AI tech

Let us for a moment, take a break from the media endlessly telling us about ravages caused by repetitive electricity blackouts in 25 towns and villages. Summer is for fun and relaxation but with repetitive heatwaves reaching 40 degrees celsius, we cannot stay at home or sleep at night when unannounced blackouts last for hours.

The good news is that the incidence of COVID cases (mostly from travellers infected by the Delta variant) is slowing down. With the spread of the Delta and possibly Omega strains showing signs of rapid growth, the only consolation is that Malta has been one of the fastest countries when it concerns the inoculation of persons over 16 years of age. That gives us some relief and possibly a modicum of protection from herd immunisation.

Surely, this is pennies from heaven. We rejoice as we count our blessings that humanity will reap from the benign qualities of Artificial Intelligence (AI). This resource can be of great value -alas forget for the moment the surreal fantasy of Blockchain madness in 2017 that intoxicated Castille bigwigs and later led to its obfuscation. This time there are tangible advances of AI in biotech, molecular experiments and its accessory components of ubiquitous data, high-speed connections, and autonomous robots. Many efforts have been undertaken to accelerate AI research in order to combat this pandemic and develop vaccines.

This is fast becoming a major technological tool for prescriptive analytics, the step beyond predictive analytics that helps us determine how to implement and/or optimize optimal decisions. In business applications, it can assess future risks, quantify probabilities and in so doing, give us insights how to improve market penetration, customer satisfaction, security analysis, trade execution, fraud detection and prevention, while proving indispensable in land and air traffic control, national security and medical health.

This is not to mention a host of healthcare applications such as patient-specific treatments for infectious diseases and illnesses. In his original essay, Dr Vinge suggested that the point in time at which machines attained superhuman intelligence would happen sometime between 2005 and 2030. 

It is now for real. This technology now enables our digital devices to not just facilitate dialogue between humans but take an active role in such dialogue.  With advances in Artificial Intelligence and Natural Language Processing technologies, it may soon be possible to have digital assistants that are able to understand dialogue in a much wider variety of contexts and complexity rather than simple rote commands.

Only recently, the European Commission published its proposal for a regulation aimed at harmonising the regulation of Artificial Intelligence throughout the 27 member countries. It focuses its jurisdictional scope on how it will affect companies producing or using AI systems even outside of the EU if such systems, or their outputs, are to be used in the EU.

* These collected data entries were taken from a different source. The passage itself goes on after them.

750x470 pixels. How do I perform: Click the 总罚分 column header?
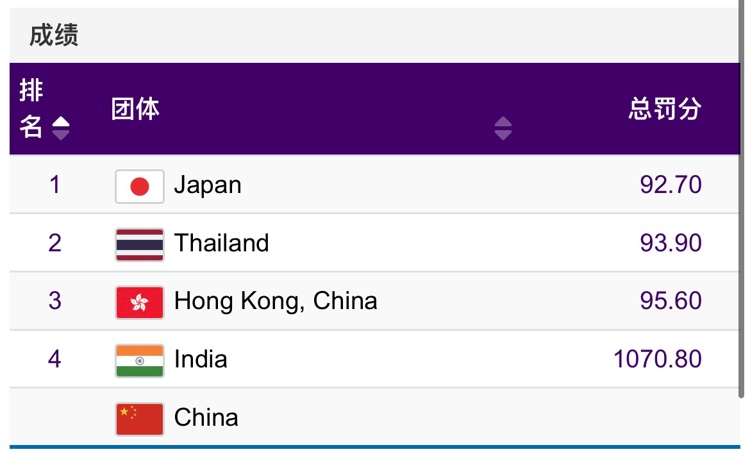[x=665, y=108]
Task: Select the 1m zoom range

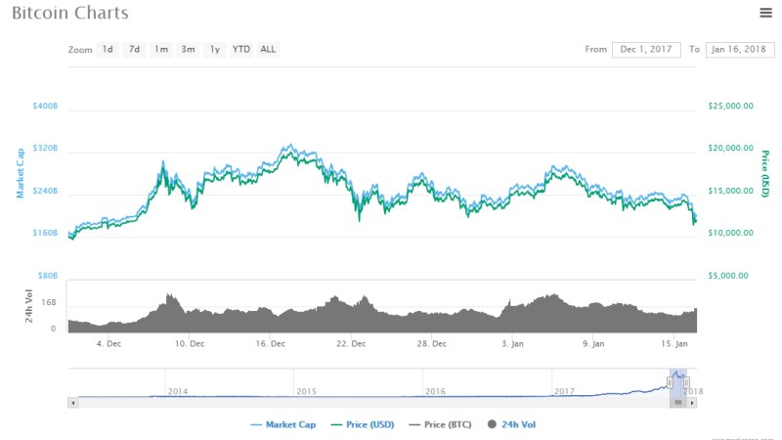Action: click(160, 49)
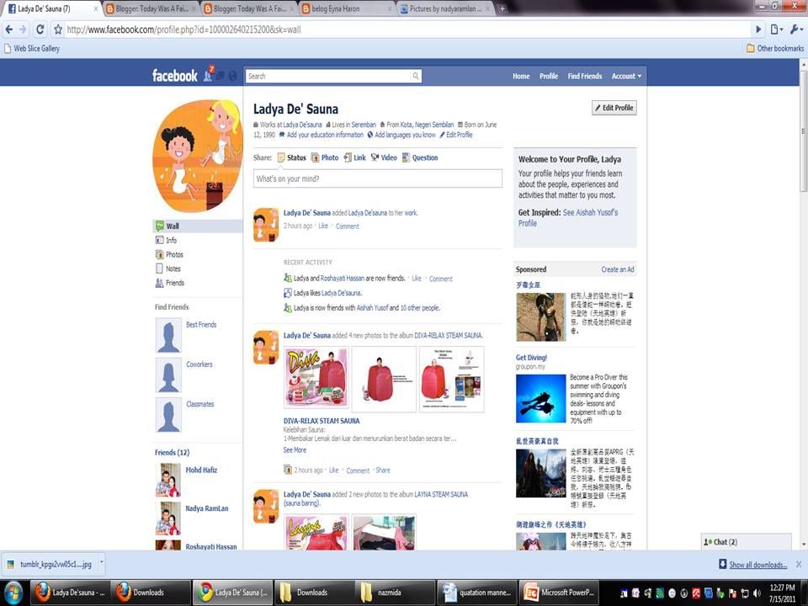Click inside the What's on your mind field

[376, 178]
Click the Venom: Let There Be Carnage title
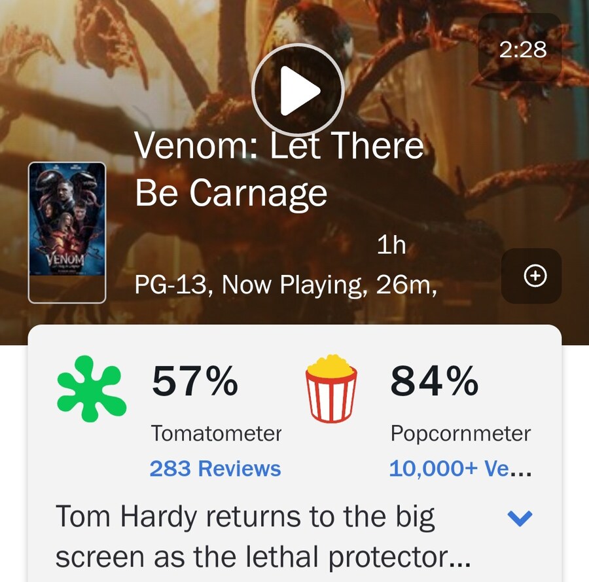Image resolution: width=589 pixels, height=582 pixels. tap(279, 169)
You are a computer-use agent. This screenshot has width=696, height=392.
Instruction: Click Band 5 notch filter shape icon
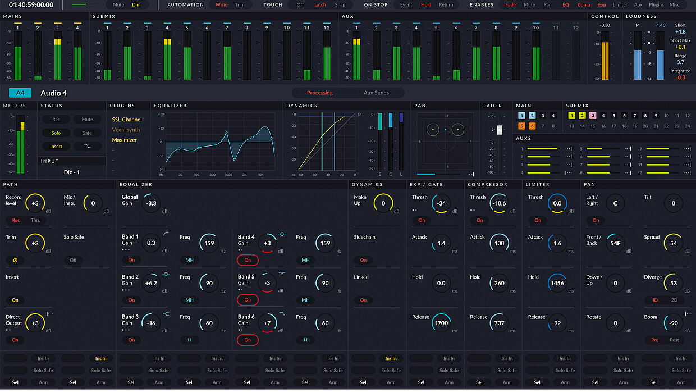(x=282, y=274)
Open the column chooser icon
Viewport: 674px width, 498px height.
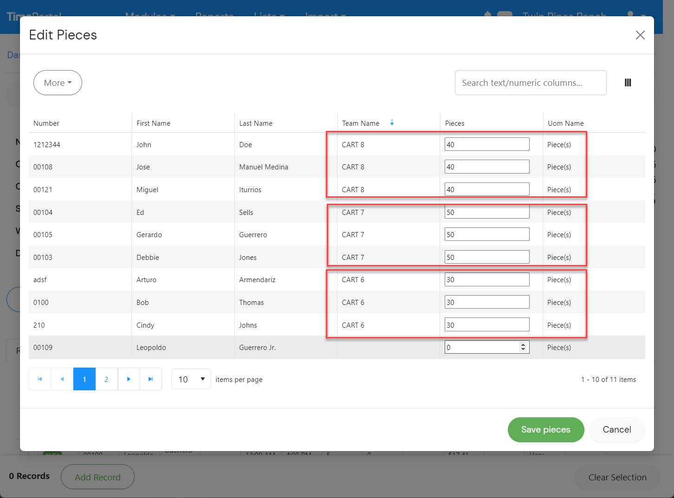628,83
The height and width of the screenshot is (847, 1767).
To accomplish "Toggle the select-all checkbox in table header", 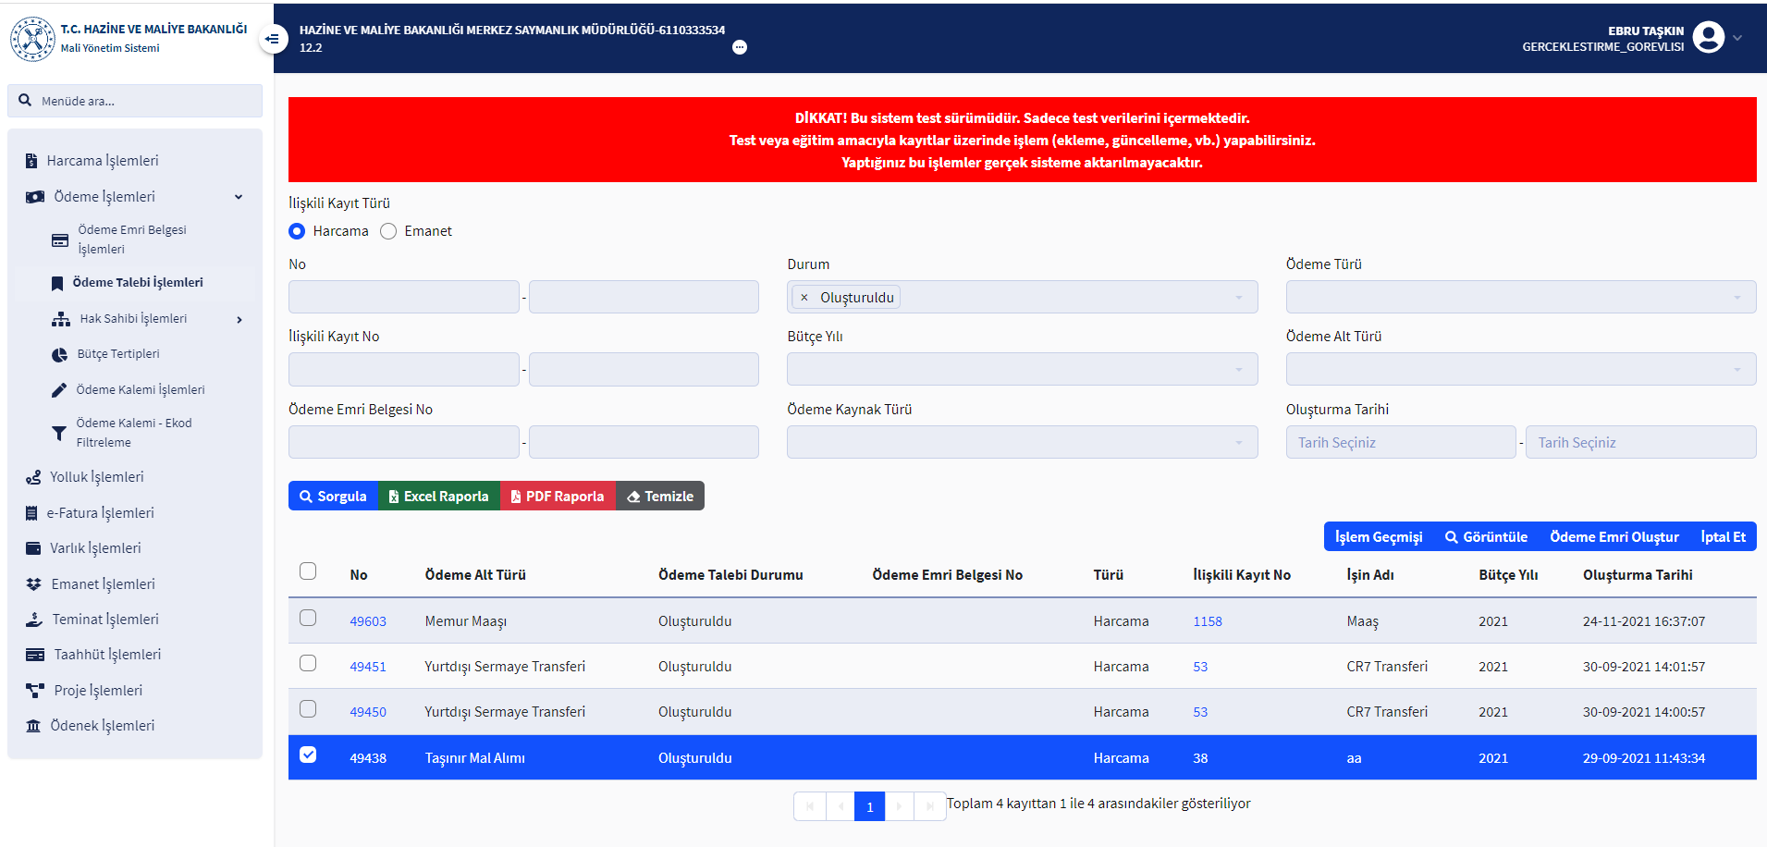I will [x=308, y=571].
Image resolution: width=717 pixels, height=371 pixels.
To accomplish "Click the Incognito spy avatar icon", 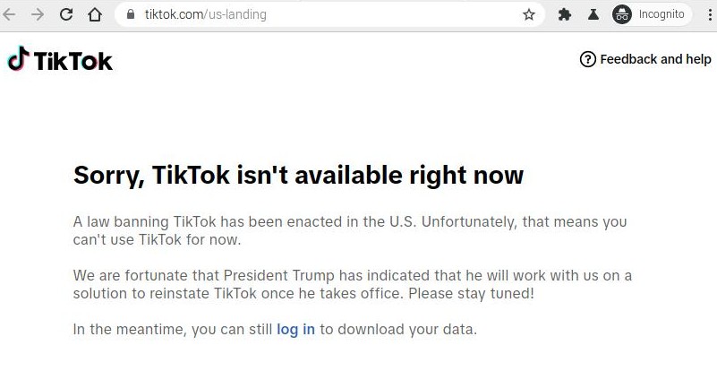I will (622, 14).
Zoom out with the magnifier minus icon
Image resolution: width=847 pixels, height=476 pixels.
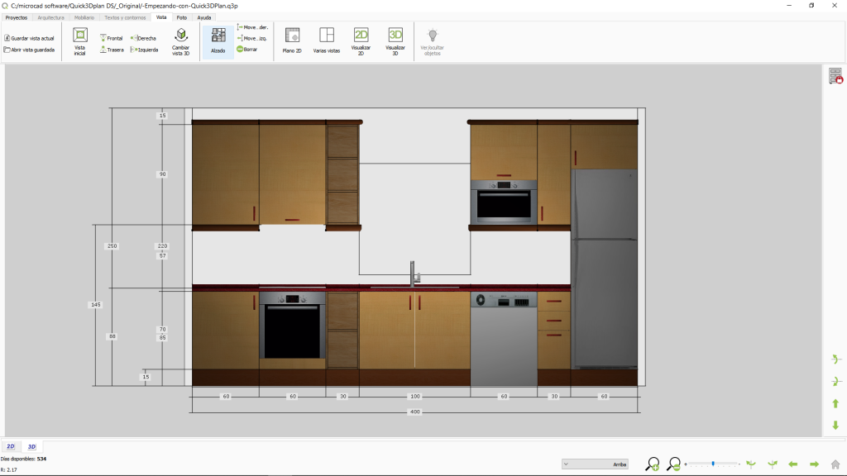click(674, 464)
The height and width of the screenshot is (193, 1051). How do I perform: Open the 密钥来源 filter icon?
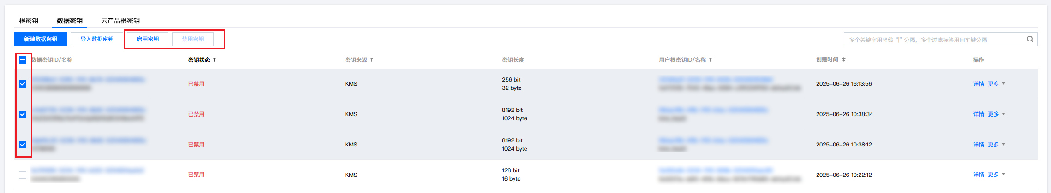click(372, 60)
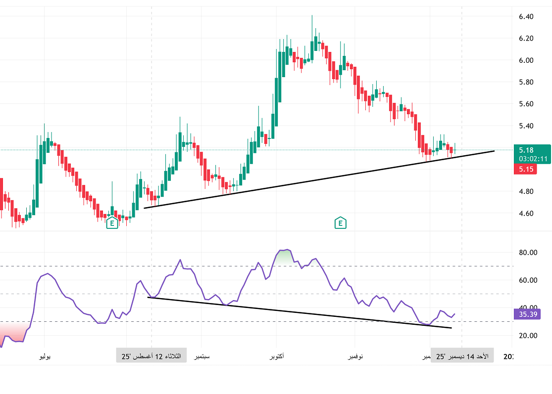Screen dimensions: 552x394
Task: Click the أكتوبر month label on time axis
Action: point(276,356)
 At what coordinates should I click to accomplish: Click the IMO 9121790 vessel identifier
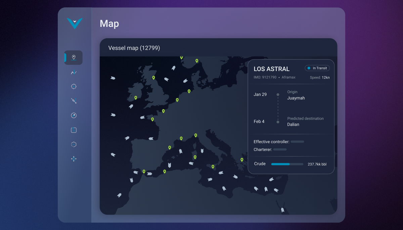pyautogui.click(x=265, y=77)
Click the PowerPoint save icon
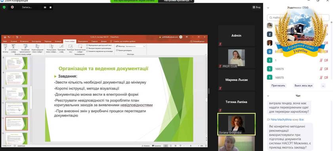 click(5, 37)
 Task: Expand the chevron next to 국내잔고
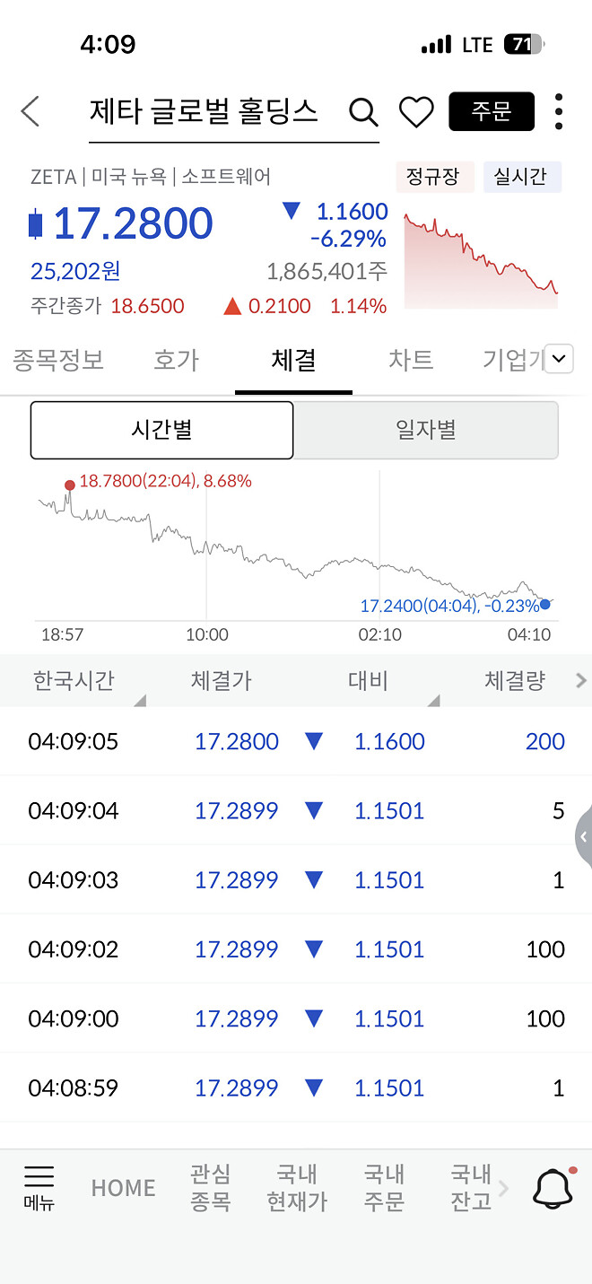pyautogui.click(x=504, y=1186)
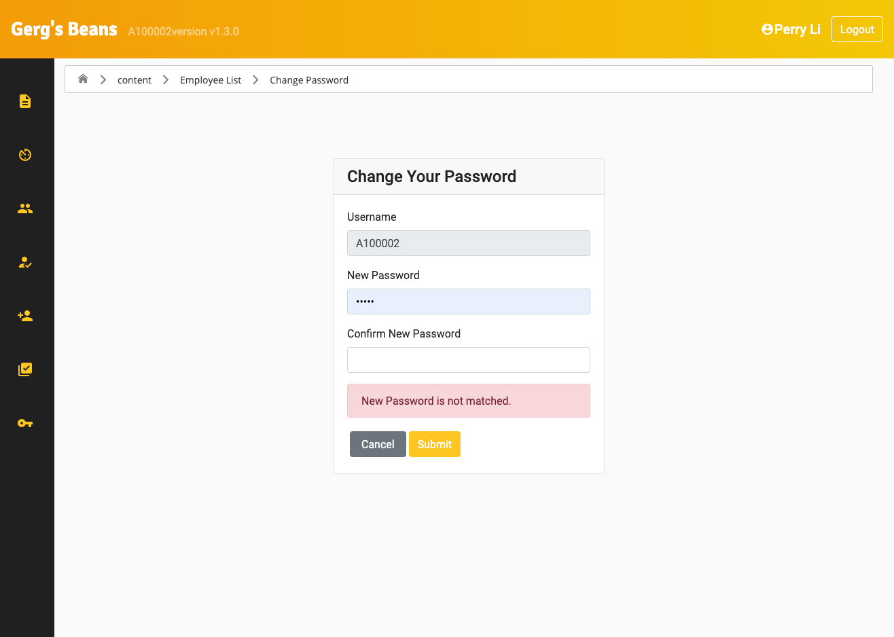Click the person with checkmark sidebar icon
Viewport: 894px width, 637px height.
point(25,262)
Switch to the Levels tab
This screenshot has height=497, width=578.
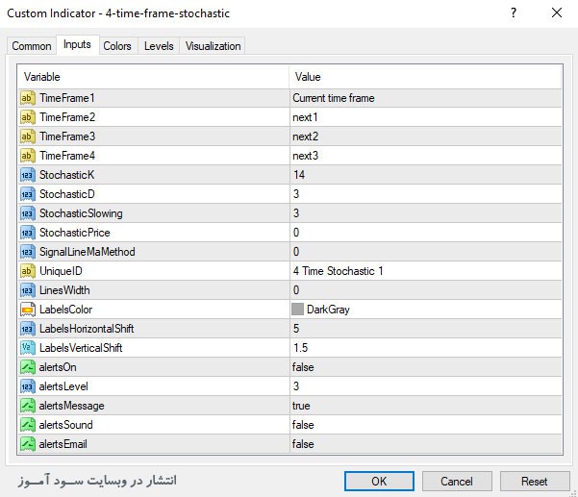[x=159, y=46]
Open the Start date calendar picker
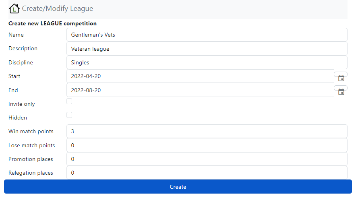Viewport: 358px width, 198px height. [x=341, y=78]
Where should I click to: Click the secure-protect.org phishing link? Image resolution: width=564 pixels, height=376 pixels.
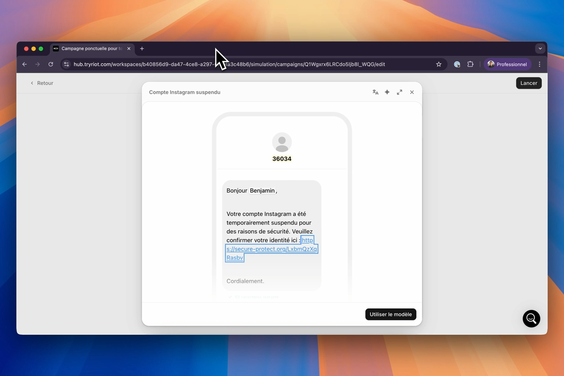[x=271, y=249]
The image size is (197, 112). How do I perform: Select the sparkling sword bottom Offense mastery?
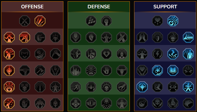click(x=9, y=103)

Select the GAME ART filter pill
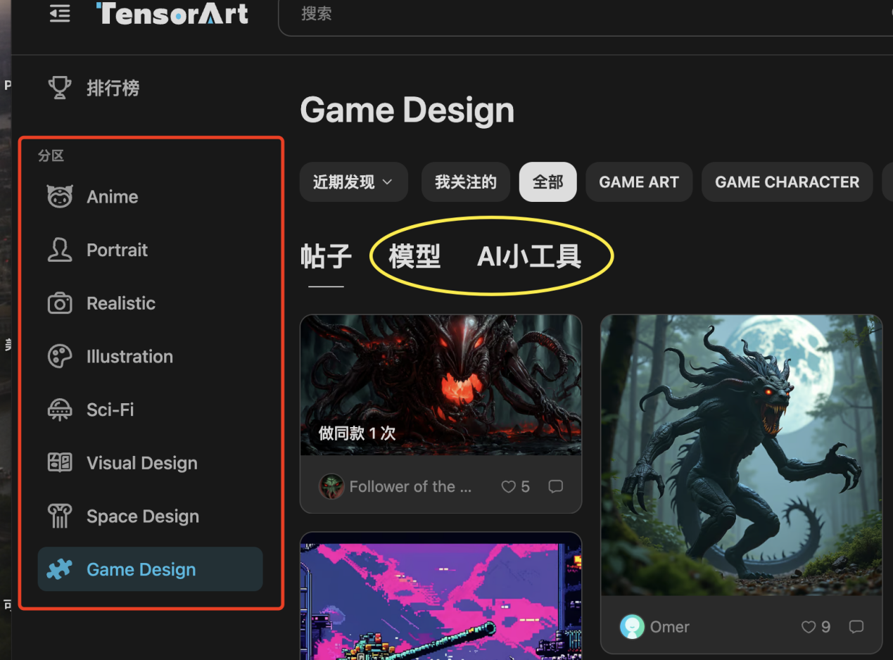tap(638, 182)
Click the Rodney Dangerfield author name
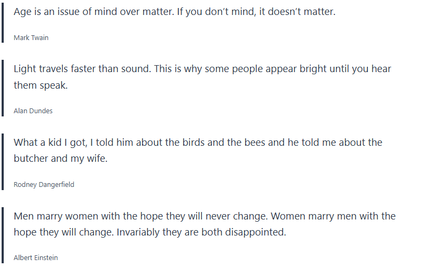 44,185
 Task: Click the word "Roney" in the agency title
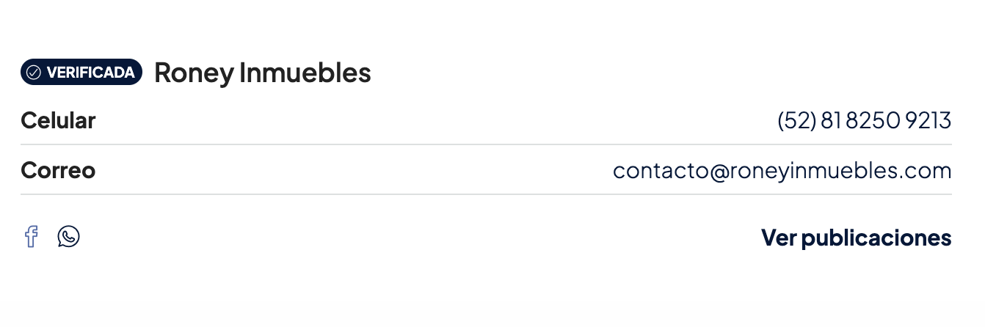click(x=193, y=73)
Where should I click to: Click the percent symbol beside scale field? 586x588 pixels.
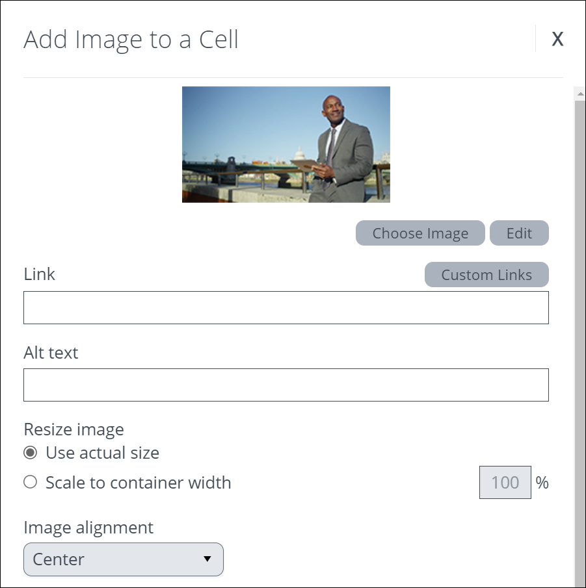(x=542, y=483)
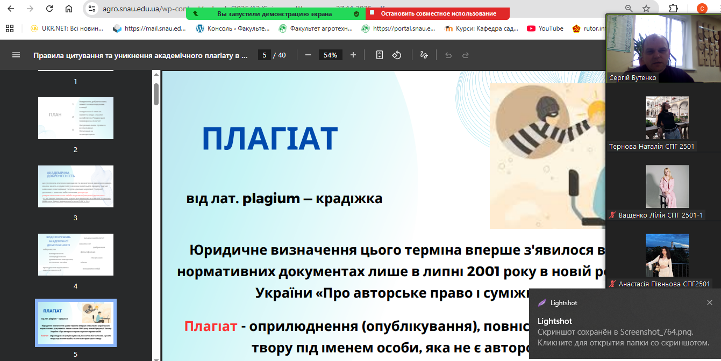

The proposed regulation aims at instilling trust in the use of AI systems. It sets out to do this by adopting a risk-based approach with respect to the particular uses of AI systems. Depending on the risks associated with the intended use of an AI system, that AI system may require certification, or its production or use within the EU may even be prohibited. 

On a positive note, imagine how in the near future, there will be robots: efficient and devoid of emotions quietly supervising hundreds of complex factory operations-possibly during the temporary absence of workers cordoned off under an extended quarantine mandated during pandemics.

With a growing problem of shortage of skilled workers following the disruption of certain sectors by the virus, certainly, the unions lament that alternative use of intelligent robots may appear a grim one. One hopes that science will harness our combined efforts to regain lost productivity endangered by the pandemic.